Decode shikata ga nai with binary ninja — part 2
Explore about unicorn and using it emulation ability to help us in the process of decode shikata ga nai automatically
In the last part, we explore shikata ga nai and write a simple script in binary ninja to decode shikata ga nai if you have already known the key, position and length in the initialising phase. So in the this part, we will learn about unicorn engine and how to ulitise its emulation ability to find the key, position and length in phase 1.
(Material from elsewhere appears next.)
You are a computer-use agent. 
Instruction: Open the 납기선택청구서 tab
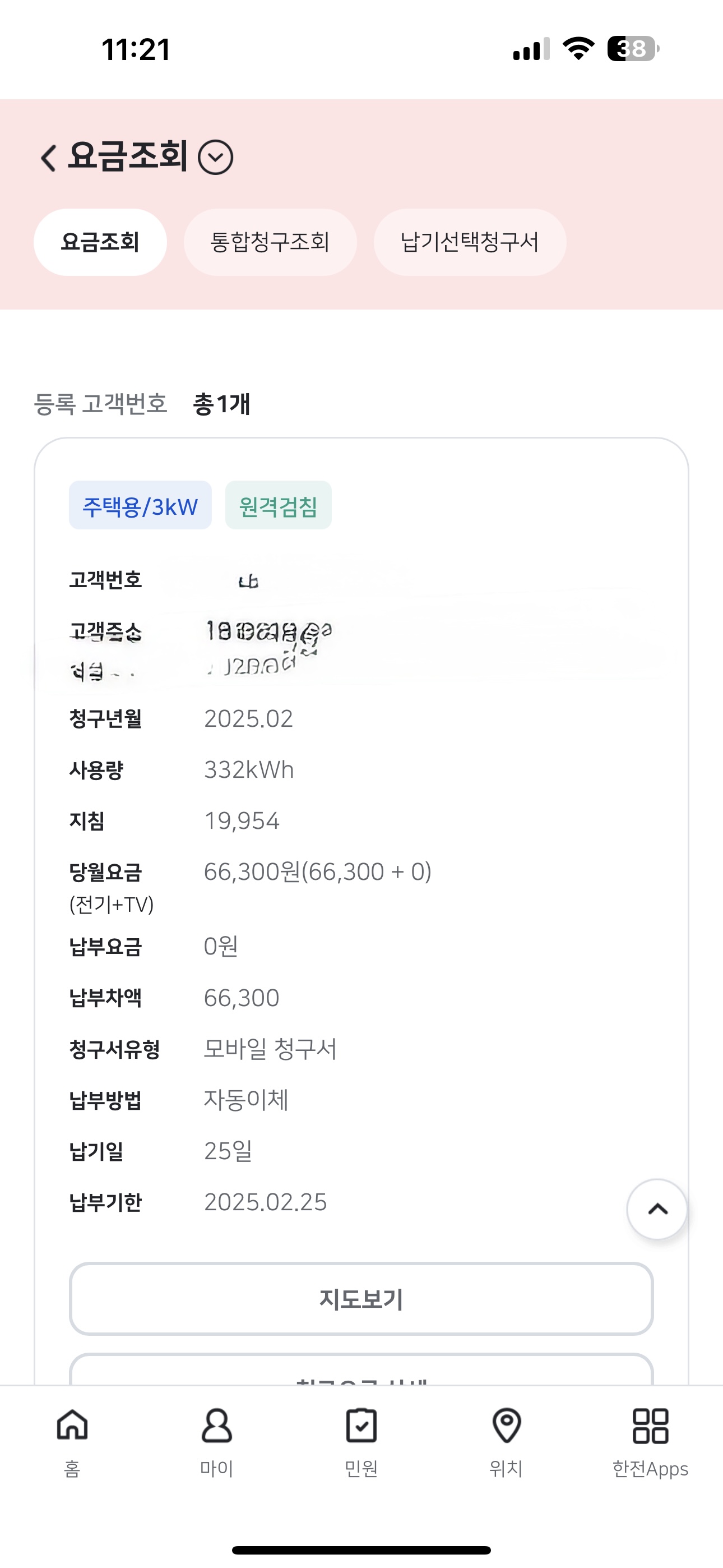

The position of random FPU instructions and fstenv is random (and sometime the add 0x4 is include in the before the first xor so it really hard to parse), also the register to store the position and the key are also choosen arbitrary from the set of registers (eax, ebx, edx, esi, edi, ebp). So we need to determine which register store the key and which store the register. We also must get the bytecodes that we need to emulate from the binary.
Get the register and bytecode to emulate
But we do see that in the final xor to decode the next part, we see it the form of:
xor [<register_store_pos> + <offset_to_decode_position>], [<register _store_key>]So the idea to get the right register is using binary ninja to read from the start of the round of shikata ga nai and find the xor instruction which have the above format.
To get the disassemble from the beginning of an address, we will use bv.disassembly_tokens(addr) , it will return back a generator and in each iterator it contain a list of 2 values, an another list of tokens and the number of bytes to disassemble the instruction.
For example in the binary that i had provided in part 1, go to address 1001e0c1 and we will try to parse that xor.
Run the command bv.disassembly_tokens(0x1001e0c1) you will see it return a generator object. If you don’t know what an iterator it check out Iterators in Python — GeeksforGeeks. Now we just want the first instruction so do next(bv.disassembly_tokens(0x1001e0c1)) (note: you can press up arrow key on your keyboard to get back the previous command you typed, it is quicker than have to type back the command) it return back 2 values which i have described above.
So to find the right xor instruction it has to satisfy two conditions. The first condition is the first token inside the list of tokens is ‘xor’ and the second condition is the number of tokens is not smaller than 10. The reason we want to compare the length of the list is because it works faster and easier to code than try to do some regex or parsing on the instruction. Below is the code i use to parse the xor token (note you need to convert the token in the list to text or value so it can be used as string or integer):
def _parse_xor_token(_token):
offset = _token[6].value
eip = _token[4].text
key = _token[-1].text
return key, eip, offsetNext we also need to get the bytes to use it for code emulation. In the return tuple of bv.disassembly_tokens the second value contain the number of bytes to disassemble the isntruction. We can use it to determine the length for bv.read command.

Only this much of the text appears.